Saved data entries

▼

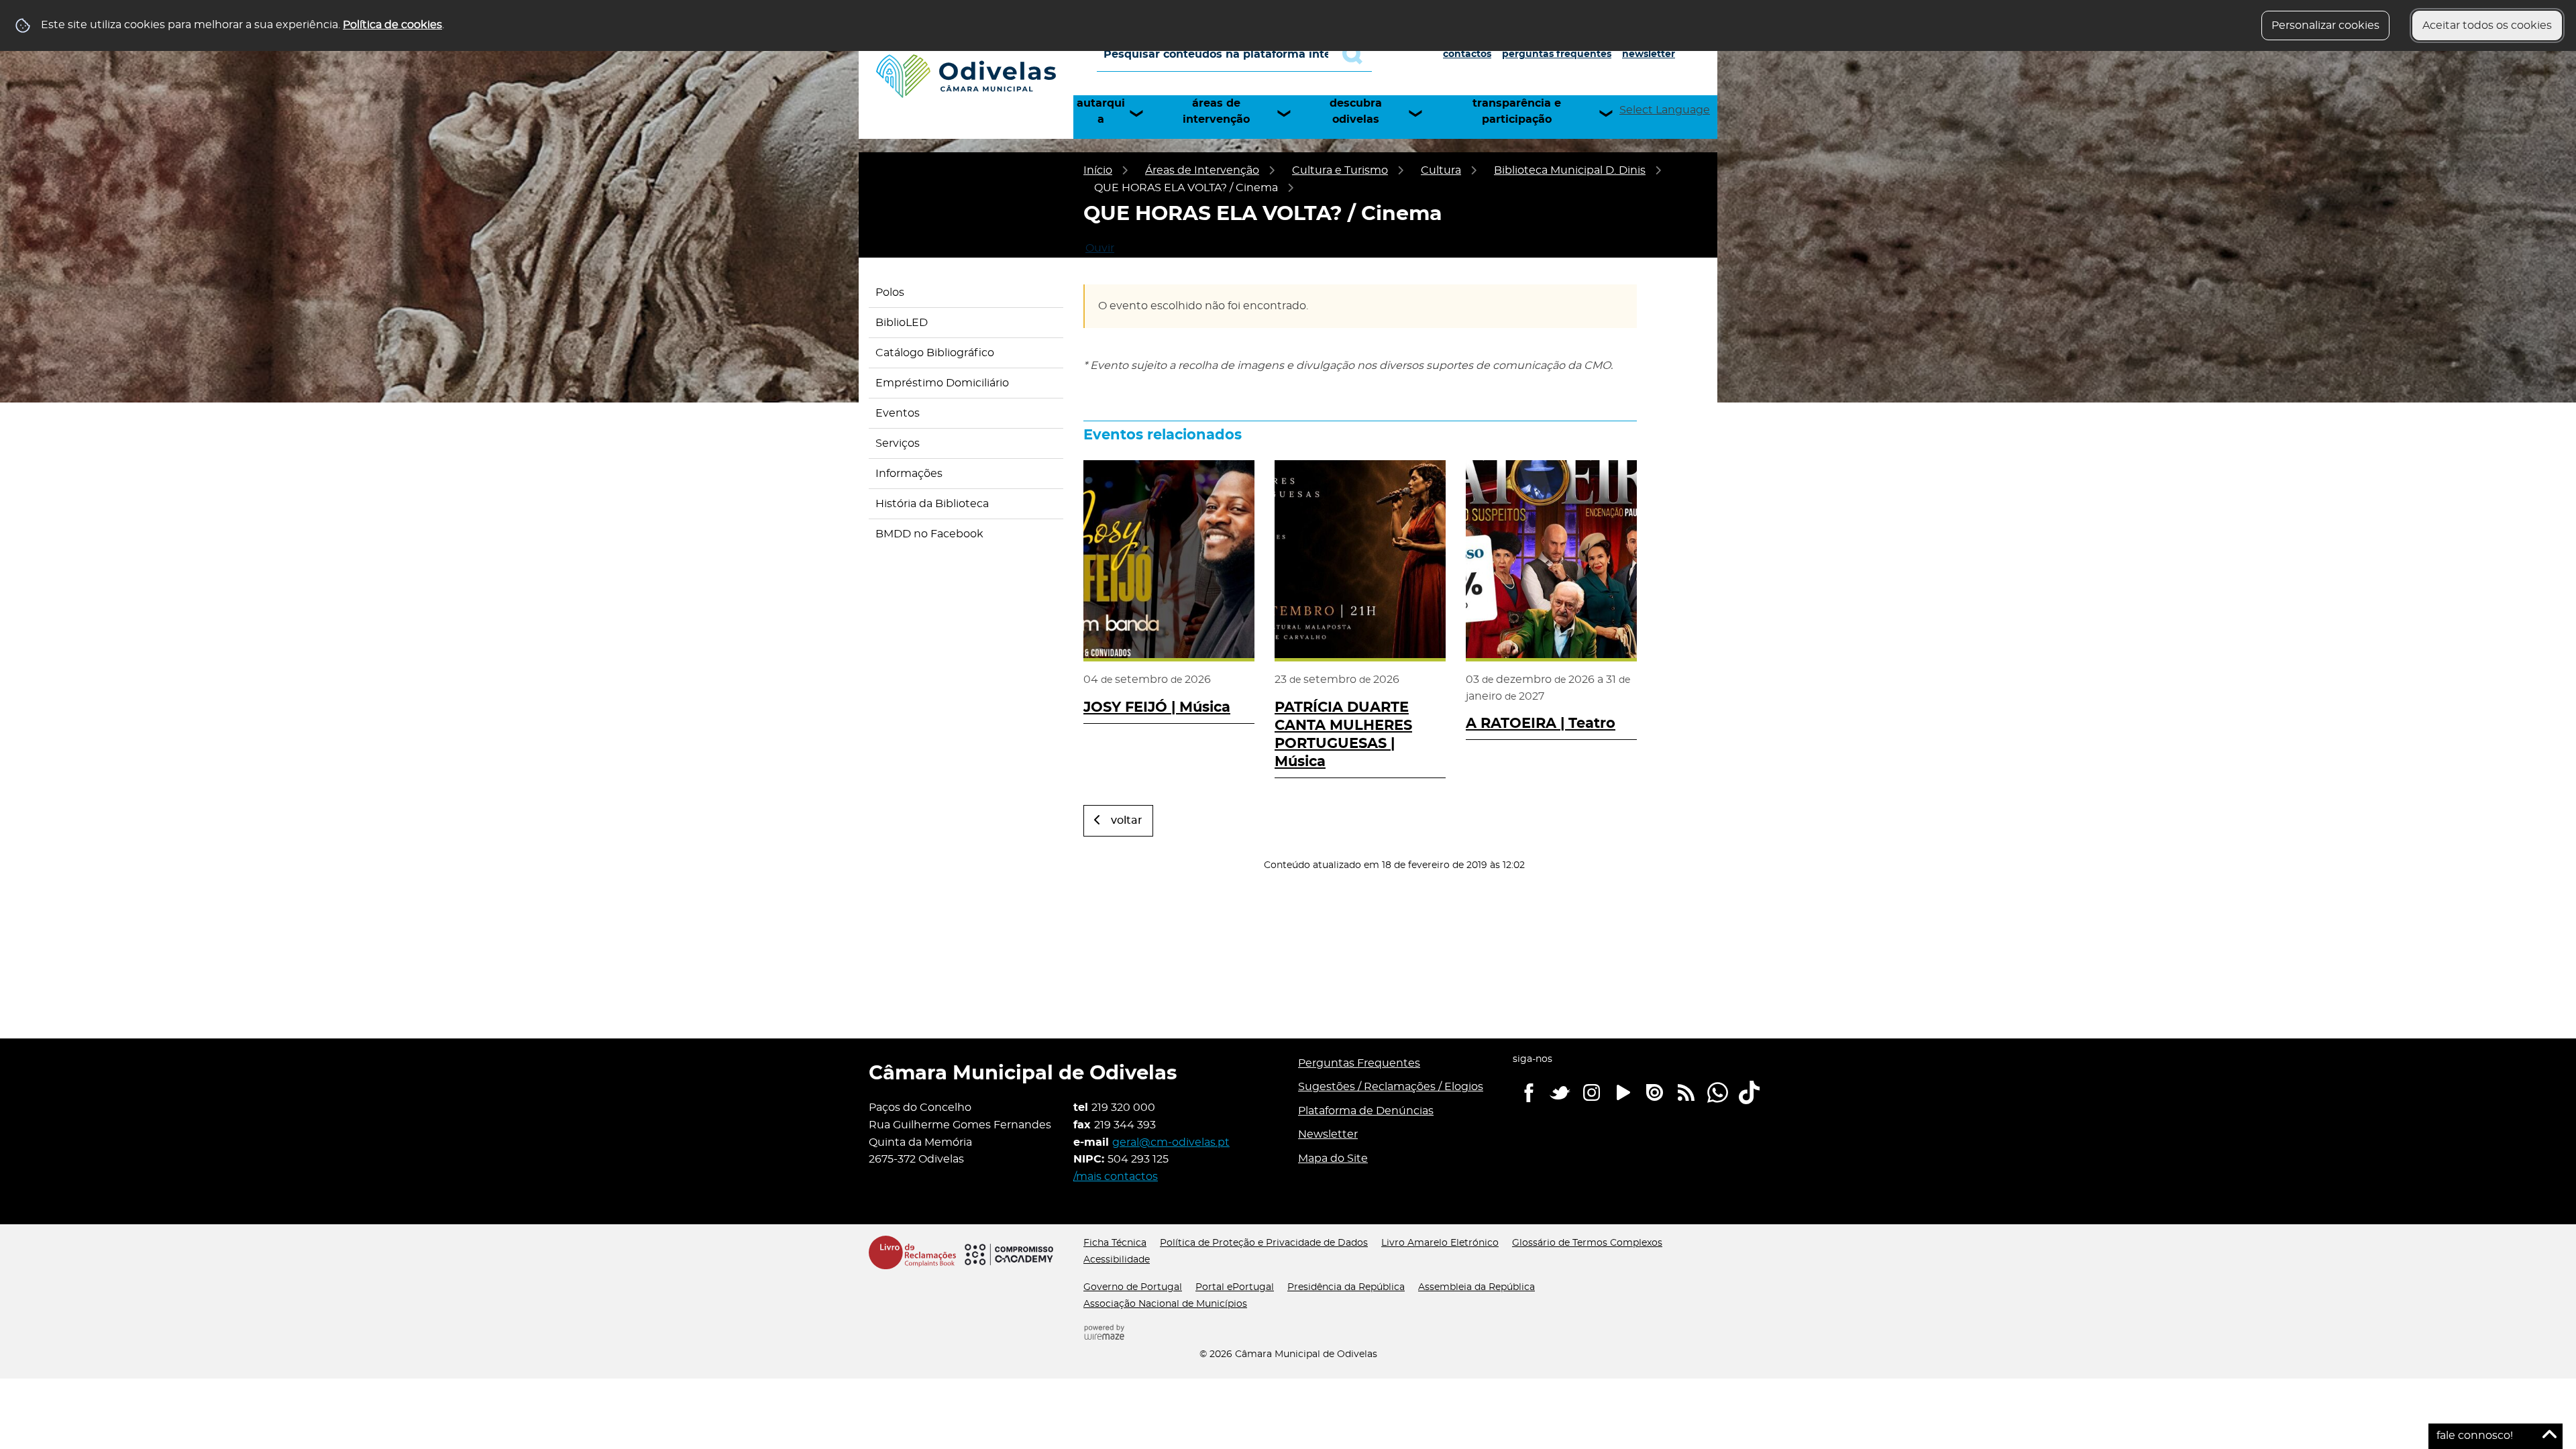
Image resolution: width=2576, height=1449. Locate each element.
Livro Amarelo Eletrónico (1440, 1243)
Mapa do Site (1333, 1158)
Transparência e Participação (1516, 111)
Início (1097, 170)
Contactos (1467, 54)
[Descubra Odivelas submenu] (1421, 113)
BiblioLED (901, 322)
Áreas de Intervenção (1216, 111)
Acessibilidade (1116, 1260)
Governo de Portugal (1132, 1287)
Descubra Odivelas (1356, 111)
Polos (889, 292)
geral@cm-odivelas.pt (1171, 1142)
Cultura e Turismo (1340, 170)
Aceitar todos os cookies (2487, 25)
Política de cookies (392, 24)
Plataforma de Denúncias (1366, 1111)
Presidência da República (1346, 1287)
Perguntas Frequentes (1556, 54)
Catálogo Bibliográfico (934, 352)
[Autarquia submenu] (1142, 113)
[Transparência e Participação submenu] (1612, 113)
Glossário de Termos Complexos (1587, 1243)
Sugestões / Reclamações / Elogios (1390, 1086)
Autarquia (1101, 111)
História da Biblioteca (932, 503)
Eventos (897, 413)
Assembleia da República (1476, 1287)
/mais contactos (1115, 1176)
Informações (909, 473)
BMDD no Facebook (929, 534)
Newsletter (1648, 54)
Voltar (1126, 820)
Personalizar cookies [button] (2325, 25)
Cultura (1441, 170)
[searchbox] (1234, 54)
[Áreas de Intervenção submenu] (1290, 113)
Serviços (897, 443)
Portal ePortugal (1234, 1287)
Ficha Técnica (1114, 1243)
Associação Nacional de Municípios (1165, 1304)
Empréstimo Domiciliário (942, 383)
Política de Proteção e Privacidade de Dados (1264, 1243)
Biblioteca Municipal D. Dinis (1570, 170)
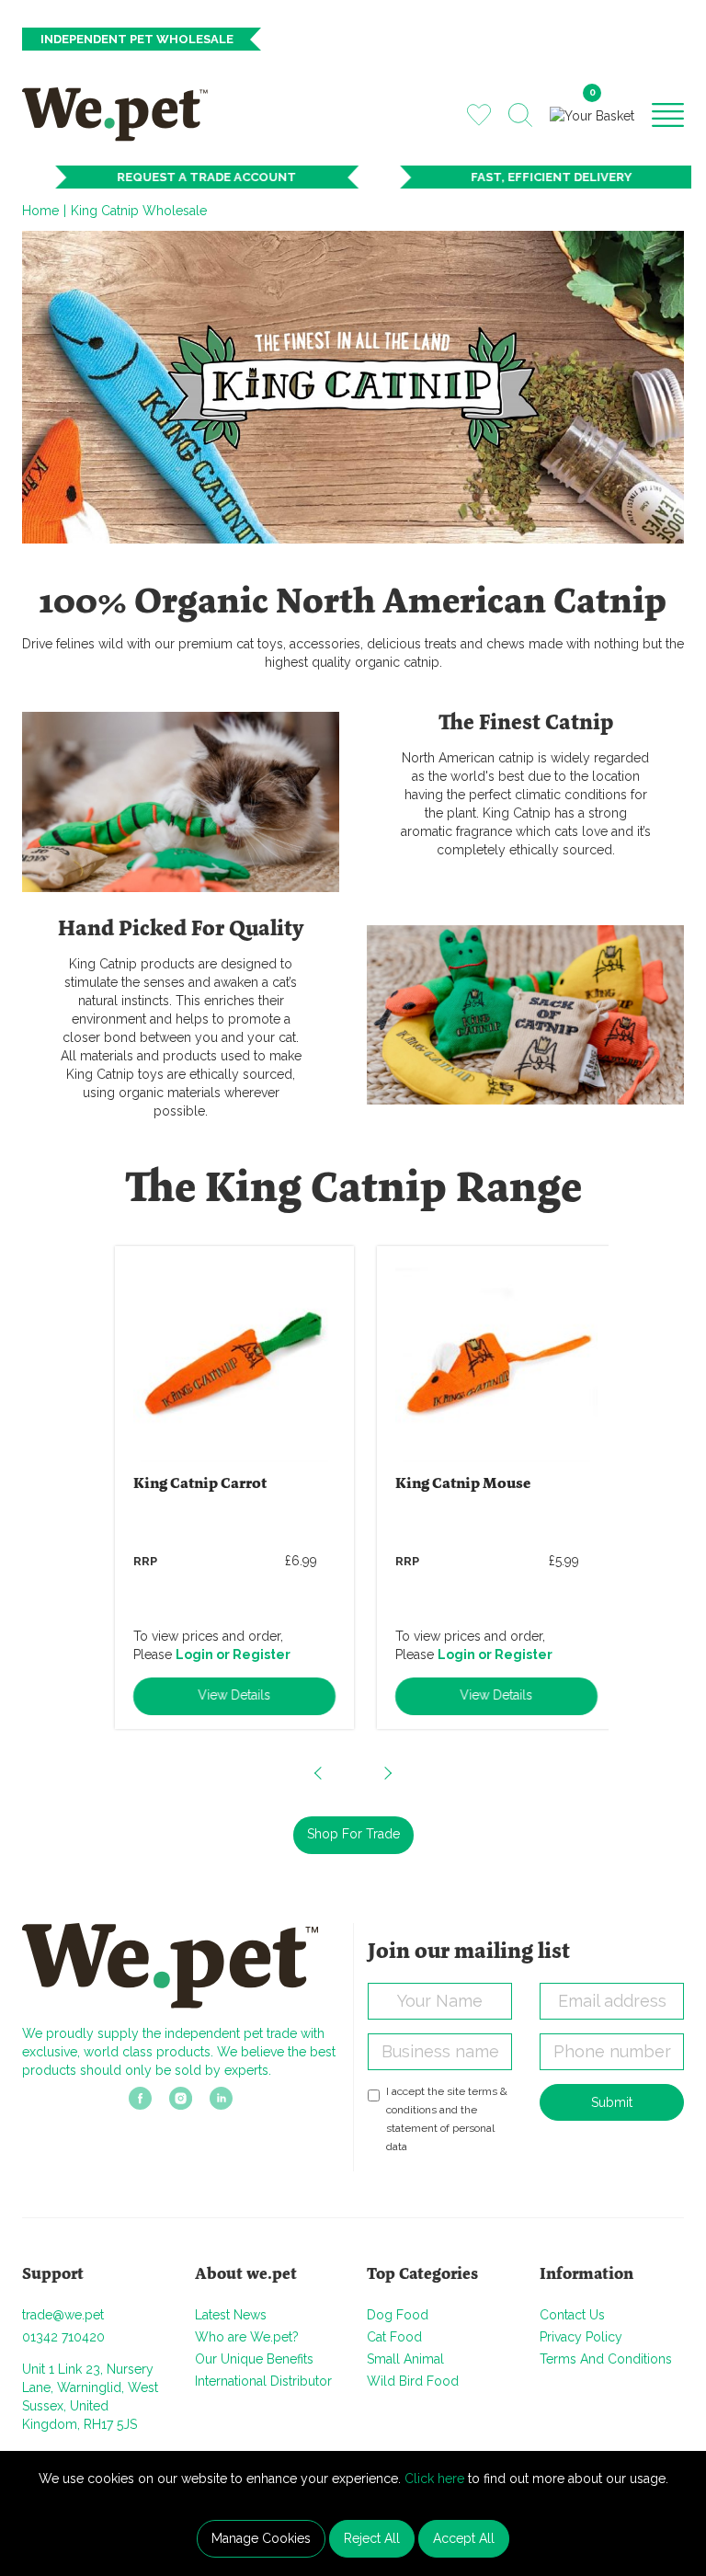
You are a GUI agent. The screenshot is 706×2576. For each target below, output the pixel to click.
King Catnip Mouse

▲

| Work instructions |
Show each line of the data that contains the string "Biblioteca".

| Written response |
História da Biblioteca (932, 503)
Biblioteca Municipal D. Dinis (1570, 170)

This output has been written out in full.